**Excerpt provided**:

Description of event
Hurricanes, cyclones, and typhoons are all tropical weather systems formed by overly warm water in tropical oceans. Each, characteristically, exhibits rotary circulation and can be described as a low-pressure system. In the northern hemisphere, rotation is counterclockwise. Tropical weather systems can be immense in size, with the average storm reaching 600 km in diameter. These weather systems also exhibit characteristically high wind speeds, reaching a sustained velocity of up to 350 km/h. Research has also shown an average low pressure of 950 mb, with a range of 870 to 990 mb at the storm’s center. Hurricanes are classified by the strength of their sustained winds. The Saffir-Simpson scale rates hurricanes on a scale from 1 to 5 ( Table 94-1 ).

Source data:
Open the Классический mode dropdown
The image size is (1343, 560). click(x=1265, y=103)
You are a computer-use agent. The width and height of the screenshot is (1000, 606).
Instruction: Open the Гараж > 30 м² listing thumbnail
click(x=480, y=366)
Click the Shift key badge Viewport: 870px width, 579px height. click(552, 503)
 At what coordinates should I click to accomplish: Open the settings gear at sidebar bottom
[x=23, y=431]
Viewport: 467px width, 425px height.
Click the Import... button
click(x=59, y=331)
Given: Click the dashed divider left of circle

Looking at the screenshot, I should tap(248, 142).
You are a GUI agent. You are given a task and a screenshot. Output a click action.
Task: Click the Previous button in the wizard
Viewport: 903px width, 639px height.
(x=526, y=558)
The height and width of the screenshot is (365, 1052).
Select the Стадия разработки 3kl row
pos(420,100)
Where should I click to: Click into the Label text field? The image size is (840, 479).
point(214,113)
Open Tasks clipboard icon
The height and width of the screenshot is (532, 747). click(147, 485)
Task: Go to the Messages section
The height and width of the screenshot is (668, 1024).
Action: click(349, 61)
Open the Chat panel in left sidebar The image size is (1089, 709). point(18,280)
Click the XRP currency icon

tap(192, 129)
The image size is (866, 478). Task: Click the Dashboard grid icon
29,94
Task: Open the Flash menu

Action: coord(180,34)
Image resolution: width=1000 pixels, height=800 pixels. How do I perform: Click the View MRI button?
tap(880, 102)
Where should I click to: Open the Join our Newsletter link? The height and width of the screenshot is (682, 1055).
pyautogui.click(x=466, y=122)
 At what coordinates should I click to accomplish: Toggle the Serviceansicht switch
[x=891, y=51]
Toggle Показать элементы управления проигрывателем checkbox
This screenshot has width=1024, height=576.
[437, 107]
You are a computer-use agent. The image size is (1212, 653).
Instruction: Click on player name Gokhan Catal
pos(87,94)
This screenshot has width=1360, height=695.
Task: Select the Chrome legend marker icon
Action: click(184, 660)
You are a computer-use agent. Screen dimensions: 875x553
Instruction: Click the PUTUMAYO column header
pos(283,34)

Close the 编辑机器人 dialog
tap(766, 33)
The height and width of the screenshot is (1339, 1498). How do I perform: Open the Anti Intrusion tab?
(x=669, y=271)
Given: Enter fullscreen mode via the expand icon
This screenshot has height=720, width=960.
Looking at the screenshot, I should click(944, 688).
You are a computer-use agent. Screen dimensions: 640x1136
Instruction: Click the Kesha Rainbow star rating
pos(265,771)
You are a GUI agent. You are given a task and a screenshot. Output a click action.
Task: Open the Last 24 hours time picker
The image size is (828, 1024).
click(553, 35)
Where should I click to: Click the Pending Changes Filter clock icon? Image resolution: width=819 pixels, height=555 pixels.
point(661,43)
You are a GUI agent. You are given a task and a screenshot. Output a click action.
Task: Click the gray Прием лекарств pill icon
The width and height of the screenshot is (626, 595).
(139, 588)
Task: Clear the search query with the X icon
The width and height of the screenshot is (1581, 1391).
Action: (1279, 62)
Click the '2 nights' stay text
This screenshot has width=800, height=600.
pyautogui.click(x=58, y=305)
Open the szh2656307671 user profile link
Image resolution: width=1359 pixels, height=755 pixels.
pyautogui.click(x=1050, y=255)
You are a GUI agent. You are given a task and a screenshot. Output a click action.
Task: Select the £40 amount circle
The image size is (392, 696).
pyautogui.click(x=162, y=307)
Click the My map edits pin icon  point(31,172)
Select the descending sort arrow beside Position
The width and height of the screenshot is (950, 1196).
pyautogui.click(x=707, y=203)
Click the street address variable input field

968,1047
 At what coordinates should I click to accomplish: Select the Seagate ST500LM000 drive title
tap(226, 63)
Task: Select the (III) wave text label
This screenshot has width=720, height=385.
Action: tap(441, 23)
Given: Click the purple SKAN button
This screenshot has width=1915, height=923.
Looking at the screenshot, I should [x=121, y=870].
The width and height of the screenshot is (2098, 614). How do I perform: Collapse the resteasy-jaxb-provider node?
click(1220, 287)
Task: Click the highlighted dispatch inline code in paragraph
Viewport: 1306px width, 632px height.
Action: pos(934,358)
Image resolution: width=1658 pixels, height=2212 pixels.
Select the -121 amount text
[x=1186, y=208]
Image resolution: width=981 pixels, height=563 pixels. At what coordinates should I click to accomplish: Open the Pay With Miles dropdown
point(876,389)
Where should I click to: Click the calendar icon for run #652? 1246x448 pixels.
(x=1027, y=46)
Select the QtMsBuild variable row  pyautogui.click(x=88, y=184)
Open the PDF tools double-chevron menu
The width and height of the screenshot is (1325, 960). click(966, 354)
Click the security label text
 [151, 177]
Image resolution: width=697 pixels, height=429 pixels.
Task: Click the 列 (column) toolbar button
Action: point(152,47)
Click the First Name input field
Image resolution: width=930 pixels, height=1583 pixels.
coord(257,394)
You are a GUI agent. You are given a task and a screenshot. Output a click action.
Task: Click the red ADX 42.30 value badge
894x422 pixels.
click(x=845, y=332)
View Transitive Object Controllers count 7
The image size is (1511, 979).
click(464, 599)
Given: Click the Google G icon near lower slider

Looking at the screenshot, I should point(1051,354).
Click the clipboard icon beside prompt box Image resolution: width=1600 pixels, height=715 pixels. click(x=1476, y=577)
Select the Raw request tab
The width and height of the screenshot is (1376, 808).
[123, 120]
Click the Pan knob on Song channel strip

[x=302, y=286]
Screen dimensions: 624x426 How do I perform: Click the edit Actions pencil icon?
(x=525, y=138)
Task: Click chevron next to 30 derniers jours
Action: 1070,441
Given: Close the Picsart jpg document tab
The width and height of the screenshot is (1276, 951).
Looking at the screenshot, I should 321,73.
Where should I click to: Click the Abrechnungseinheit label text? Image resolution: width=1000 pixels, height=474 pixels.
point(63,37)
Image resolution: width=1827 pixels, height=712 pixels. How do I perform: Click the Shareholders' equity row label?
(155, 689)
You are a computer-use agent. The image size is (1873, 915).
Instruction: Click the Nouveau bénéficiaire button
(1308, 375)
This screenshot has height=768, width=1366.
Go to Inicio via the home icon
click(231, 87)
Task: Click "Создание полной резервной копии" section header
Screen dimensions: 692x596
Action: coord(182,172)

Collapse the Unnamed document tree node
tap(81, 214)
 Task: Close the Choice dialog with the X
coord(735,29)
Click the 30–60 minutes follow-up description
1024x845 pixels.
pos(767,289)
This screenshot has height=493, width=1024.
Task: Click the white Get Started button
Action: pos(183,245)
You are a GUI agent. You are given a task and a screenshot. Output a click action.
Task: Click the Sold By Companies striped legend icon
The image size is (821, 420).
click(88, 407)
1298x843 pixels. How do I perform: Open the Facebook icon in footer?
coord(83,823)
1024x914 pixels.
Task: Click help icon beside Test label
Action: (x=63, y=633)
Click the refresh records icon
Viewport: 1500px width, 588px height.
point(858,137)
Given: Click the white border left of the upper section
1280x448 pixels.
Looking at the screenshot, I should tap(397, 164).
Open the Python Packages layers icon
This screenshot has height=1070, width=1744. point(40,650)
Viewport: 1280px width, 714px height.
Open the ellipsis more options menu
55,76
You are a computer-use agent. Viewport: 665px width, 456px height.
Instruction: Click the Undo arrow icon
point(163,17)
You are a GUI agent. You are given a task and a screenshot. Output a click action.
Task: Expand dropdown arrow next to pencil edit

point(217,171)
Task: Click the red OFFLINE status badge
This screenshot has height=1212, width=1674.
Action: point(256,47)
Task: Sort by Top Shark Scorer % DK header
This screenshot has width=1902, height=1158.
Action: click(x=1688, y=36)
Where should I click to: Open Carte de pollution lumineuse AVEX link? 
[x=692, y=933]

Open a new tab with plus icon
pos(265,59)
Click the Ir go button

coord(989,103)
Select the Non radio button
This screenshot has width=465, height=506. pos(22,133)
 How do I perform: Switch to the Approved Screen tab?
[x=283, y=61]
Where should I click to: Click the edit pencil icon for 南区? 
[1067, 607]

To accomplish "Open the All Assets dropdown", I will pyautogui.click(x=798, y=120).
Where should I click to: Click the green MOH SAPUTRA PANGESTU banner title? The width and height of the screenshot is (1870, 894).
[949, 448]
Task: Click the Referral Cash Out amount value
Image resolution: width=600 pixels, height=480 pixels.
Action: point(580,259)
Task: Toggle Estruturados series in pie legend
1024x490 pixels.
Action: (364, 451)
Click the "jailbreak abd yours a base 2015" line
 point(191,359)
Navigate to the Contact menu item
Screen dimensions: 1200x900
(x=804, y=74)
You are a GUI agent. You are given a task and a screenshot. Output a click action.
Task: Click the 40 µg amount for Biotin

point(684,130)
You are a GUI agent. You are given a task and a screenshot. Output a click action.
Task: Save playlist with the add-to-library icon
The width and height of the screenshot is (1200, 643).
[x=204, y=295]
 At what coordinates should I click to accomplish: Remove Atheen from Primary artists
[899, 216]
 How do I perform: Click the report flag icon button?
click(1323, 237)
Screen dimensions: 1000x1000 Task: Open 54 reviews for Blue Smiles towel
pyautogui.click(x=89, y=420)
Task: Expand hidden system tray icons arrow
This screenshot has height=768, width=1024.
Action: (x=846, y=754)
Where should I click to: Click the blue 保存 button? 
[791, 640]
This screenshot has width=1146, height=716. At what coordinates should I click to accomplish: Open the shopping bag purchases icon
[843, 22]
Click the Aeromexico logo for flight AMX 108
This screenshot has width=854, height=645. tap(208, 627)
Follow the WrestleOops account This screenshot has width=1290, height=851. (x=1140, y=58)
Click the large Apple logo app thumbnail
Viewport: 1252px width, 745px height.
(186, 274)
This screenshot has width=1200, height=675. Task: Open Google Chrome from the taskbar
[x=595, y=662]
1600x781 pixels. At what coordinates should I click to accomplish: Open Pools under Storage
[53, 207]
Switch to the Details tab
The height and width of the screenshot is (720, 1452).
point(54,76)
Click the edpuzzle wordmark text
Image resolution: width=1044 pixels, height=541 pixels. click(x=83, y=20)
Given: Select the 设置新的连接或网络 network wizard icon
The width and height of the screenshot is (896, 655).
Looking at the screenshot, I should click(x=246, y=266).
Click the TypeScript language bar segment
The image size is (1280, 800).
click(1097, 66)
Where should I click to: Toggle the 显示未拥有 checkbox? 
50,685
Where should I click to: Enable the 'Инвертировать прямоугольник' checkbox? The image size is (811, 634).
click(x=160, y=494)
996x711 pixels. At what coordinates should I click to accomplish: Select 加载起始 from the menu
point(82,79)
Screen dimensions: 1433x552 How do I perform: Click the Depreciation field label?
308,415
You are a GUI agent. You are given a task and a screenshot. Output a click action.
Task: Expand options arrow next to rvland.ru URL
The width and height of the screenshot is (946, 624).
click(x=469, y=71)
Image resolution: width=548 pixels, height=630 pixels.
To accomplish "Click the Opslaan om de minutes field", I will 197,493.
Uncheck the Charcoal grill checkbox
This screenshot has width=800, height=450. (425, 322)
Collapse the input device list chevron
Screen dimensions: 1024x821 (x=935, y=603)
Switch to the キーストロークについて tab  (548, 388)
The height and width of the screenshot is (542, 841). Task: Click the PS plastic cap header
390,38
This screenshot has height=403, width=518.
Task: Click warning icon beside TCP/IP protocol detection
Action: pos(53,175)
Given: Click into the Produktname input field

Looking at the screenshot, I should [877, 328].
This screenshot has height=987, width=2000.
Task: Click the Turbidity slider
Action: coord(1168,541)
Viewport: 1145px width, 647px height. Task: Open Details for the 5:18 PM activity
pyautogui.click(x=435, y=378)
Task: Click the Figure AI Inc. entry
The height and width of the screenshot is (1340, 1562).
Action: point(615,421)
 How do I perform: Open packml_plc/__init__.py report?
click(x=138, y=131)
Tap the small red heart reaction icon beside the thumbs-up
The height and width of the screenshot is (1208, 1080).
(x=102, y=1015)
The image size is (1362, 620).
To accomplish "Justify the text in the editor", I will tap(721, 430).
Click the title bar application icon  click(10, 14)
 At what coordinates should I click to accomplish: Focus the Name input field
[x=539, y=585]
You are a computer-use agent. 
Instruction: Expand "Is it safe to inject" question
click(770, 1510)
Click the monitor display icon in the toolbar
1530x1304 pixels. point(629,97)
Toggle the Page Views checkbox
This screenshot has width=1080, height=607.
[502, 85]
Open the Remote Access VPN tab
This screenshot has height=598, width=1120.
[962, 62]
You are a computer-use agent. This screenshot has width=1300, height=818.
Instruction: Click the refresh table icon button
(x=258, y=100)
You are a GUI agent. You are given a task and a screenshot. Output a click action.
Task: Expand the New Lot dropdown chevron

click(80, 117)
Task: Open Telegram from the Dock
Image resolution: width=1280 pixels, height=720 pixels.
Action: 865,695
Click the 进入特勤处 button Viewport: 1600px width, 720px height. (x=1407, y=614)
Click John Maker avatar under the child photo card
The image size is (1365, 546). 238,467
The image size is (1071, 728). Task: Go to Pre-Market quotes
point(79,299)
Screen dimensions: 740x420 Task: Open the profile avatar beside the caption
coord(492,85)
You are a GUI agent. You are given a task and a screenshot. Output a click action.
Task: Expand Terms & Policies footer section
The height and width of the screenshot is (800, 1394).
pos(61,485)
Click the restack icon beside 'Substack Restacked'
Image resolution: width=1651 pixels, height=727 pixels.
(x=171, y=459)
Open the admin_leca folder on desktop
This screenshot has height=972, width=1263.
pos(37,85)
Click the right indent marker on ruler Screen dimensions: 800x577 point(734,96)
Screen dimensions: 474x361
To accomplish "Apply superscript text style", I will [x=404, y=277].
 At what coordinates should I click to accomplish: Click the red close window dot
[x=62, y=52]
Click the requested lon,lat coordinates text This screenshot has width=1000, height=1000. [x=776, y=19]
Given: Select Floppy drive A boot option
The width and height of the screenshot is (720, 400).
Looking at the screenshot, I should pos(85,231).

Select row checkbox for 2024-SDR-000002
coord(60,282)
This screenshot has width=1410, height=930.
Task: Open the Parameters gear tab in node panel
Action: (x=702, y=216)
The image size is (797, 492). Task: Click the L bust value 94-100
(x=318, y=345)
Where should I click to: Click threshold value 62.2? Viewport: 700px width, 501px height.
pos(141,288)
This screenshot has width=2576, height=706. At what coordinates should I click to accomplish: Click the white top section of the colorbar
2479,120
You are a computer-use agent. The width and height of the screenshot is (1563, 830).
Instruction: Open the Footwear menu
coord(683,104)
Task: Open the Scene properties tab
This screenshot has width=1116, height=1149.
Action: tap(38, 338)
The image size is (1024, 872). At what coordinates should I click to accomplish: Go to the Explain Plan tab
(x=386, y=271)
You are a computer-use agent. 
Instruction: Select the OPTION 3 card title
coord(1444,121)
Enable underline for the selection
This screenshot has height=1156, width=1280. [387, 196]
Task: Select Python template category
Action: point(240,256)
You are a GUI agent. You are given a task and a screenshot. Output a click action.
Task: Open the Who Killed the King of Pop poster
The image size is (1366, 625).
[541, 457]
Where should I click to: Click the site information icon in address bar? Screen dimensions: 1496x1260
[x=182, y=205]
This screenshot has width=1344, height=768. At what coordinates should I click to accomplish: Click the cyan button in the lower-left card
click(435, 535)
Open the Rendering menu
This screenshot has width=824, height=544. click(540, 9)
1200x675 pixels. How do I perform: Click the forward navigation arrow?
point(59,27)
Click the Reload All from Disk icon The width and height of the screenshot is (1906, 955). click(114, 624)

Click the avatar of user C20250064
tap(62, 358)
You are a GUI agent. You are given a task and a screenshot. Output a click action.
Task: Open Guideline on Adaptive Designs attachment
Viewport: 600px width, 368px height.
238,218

**Actions to take**:
1. Please output the part of the passage on tropical weather systems that runs from "Description of event" up to and including "Table 94-1 ).".
2. Using the passage on tropical weather systems, decide whether each statement agrees with it. Answer yes or no for each and quote the deciding words.
(a) In the northern hemisphere, these systems rotate clockwise.
(b) The average storm reaches 600 km in diameter.
(c) Hurricanes are classified by the strength of their sustained winds.
3. According to the passage on tropical weather systems, what range of low pressure has research shown at the storm's center?

**Answers by task**:
1.
Description of event
Hurricanes, cyclones, and typhoons are all tropical weather systems formed by overly warm water in tropical oceans. Each, characteristically, exhibits rotary circulation and can be described as a low-pressure system. In the northern hemisphere, rotation is counterclockwise. Tropical weather systems can be immense in size, with the average storm reaching 600 km in diameter. These weather systems also exhibit characteristically high wind speeds, reaching a sustained velocity of up to 350 km/h. Research has also shown an average low pressure of 950 mb, with a range of 870 to 990 mb at the storm’s center. Hurricanes are classified by the strength of their sustained winds. The Saffir-Simpson scale rates hurricanes on a scale from 1 to 5 ( Table 94-1 ).

2.
(a) No: "In the northern hemisphere, rotation is counterclockwise."
(b) Yes: "the average storm reaching 600 km in diameter"
(c) Yes: "Hurricanes are classified by the strength of their sustained winds."

3. 870 to 990 mb